Dokument |
========

Dem Projekt liegen vier Kerngedanken zugrunde, die ich erst alle vier kurz nennen werde und dann Punkt für Punkt ein bisschen näher erläutern will. Denn diese Punkte sind meines Ermessens nicht nur von Bedeutung für unser Pro­jekt, sondern überhaupt für die Frage, was angesichts der dargestellten Lage getan werden kann.

1.    Das Auslaufen des NPT sollte auf je­den Fall als Anlass genutzt werden, um zu versuchen die ganze Nuklear­frage erneut ins politische Bewußt­sein der Bürger zu rücken und eine Hand­lungsperspektive aufzuzeigen sowie konkrete Handlungsmöglich­keiten zu entwickeln.

2.    Was gebraucht wird, ist eine Kombi­nation von lokalen, regionalen und nationalen Initiativen auf der einen Seite und von internationaler Koordi­nation und Zusammenarbeit sowie der Entwicklung einer internationali­stischen Sichtweise auf der anderen Seite.

3.    Es wird höchste Zeit für eine grund­sätzliche Diskussion zwischen ver­schiedenen sozialen Bewegungen, die es in den letzten Jahrzehnten in einer Reihe westlicher Länder gegeben hat, und die alle in verschiedener Hinsicht mit der NPT-Problematik zu tun hat­ten. Gemeint sind vor allem: die Friedensbewegung, die Umwelt­schutz-Bewegung und die Dritte Welt-Solidaritätsbewegung.

4.    Einer der Schwerpunkte unseres Projekts sollte sein, Vertreter/inne/n aus der sogenannten Dritten Welt, vor allem Nicht-Regierungs-Vertre­ter/inne/n, die Möglichkeit zu bieten vor einem westlichen Publikum ihre Sicht der NPT-Problematik darzule­gen.

========

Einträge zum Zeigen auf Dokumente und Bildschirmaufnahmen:
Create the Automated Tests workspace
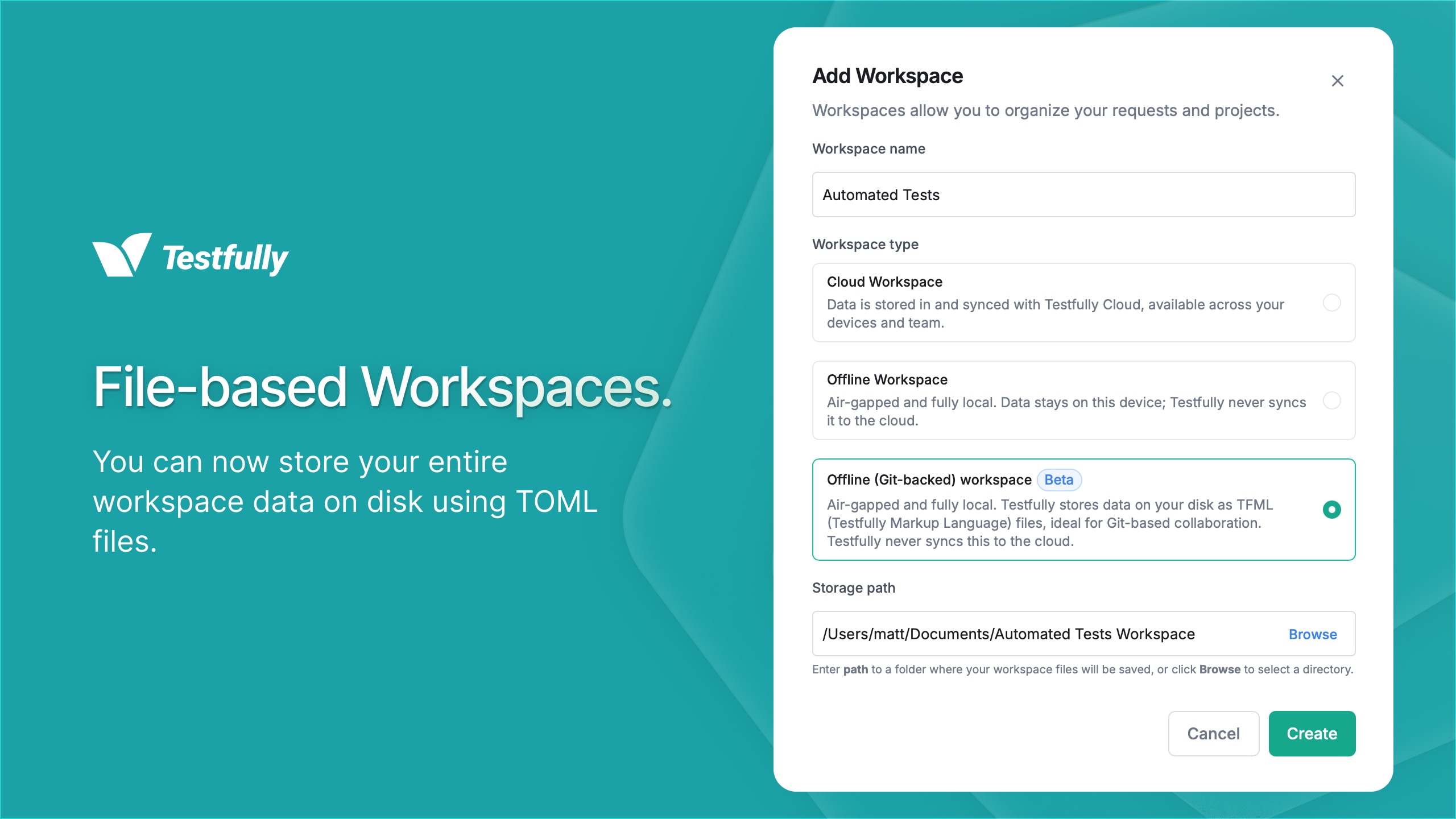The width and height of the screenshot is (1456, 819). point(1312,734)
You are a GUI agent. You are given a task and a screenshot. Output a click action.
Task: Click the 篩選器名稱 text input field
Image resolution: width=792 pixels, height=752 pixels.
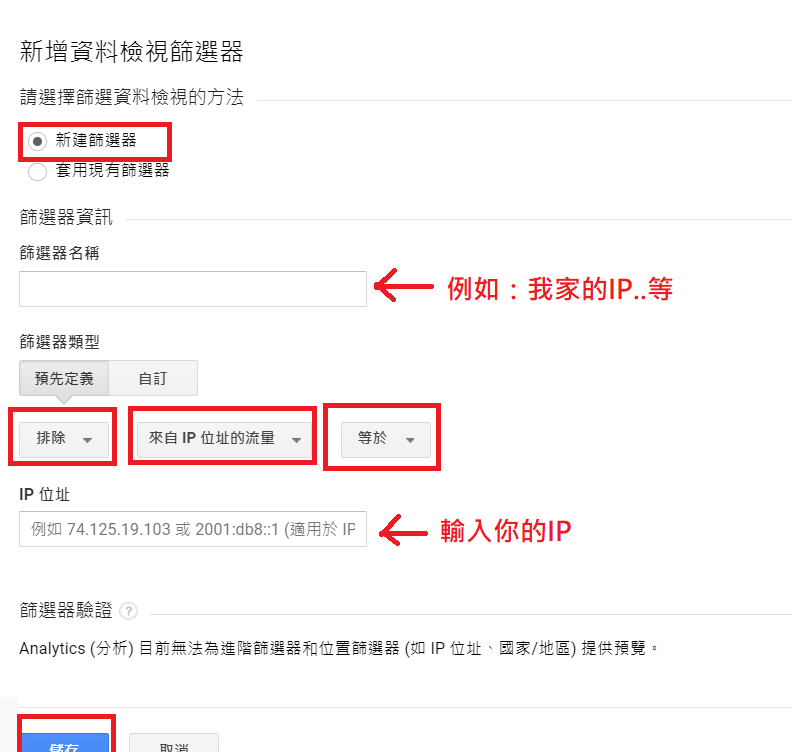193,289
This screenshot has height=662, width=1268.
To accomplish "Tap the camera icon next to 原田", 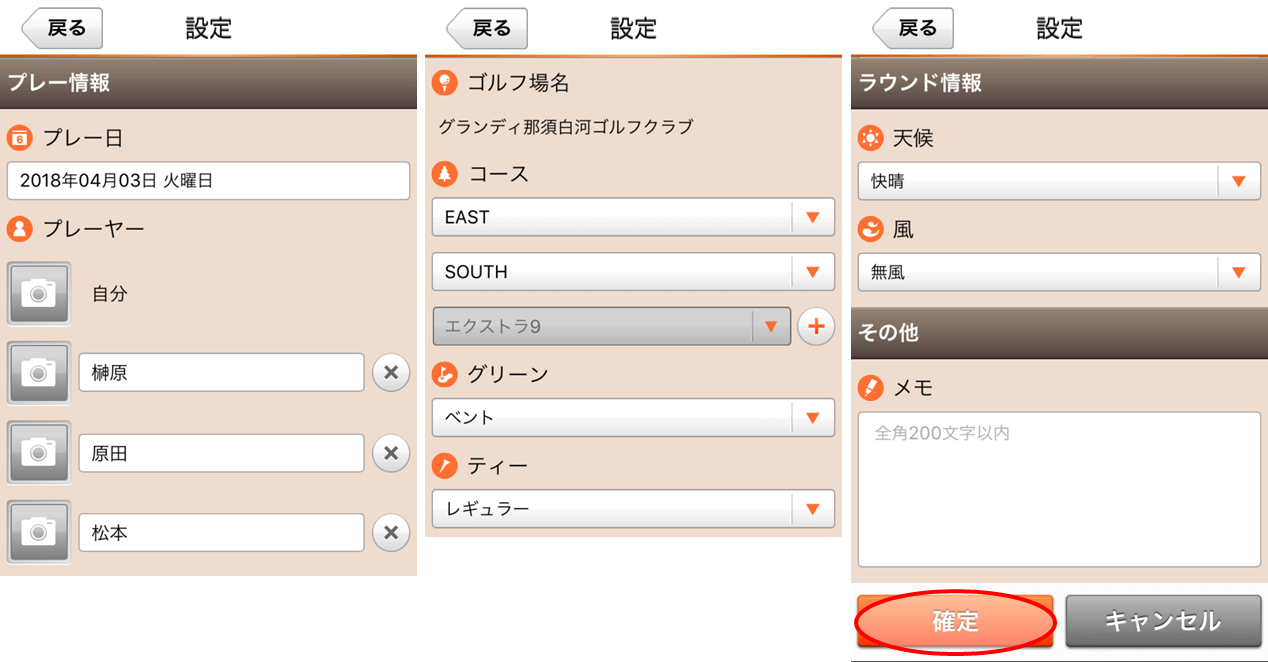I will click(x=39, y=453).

========

Die Aufgaben |
A. Schreibe aus dem Dokument die Passage von „Dem Projekt liegen“ bis „der anderen Seite.“ wortgetreu ab.
B. Welche drei sozialen Bewegungen nennt das Dokument ausdrücklich?

Endgültige Antworten |
A.
Dem Projekt liegen vier Kerngedanken zugrunde, die ich erst alle vier kurz nennen werde und dann Punkt für Punkt ein bisschen näher erläutern will. Denn diese Punkte sind meines Ermessens nicht nur von Bedeutung für unser Pro­jekt, sondern überhaupt für die Frage, was angesichts der dargestellten Lage getan werden kann.

1.    Das Auslaufen des NPT sollte auf je­den Fall als Anlass genutzt werden, um zu versuchen die ganze Nuklear­frage erneut ins politische Bewußt­sein der Bürger zu rücken und eine Hand­lungsperspektive aufzuzeigen sowie konkrete Handlungsmöglich­keiten zu entwickeln.

2.    Was gebraucht wird, ist eine Kombi­nation von lokalen, regionalen und nationalen Initiativen auf der einen Seite und von internationaler Koordi­nation und Zusammenarbeit sowie der Entwicklung einer internationali­stischen Sichtweise auf der anderen Seite.

B. Die Friedensbewegung, die Umweltschutz-Bewegung und die Dritte Welt-Solidaritätsbewegung.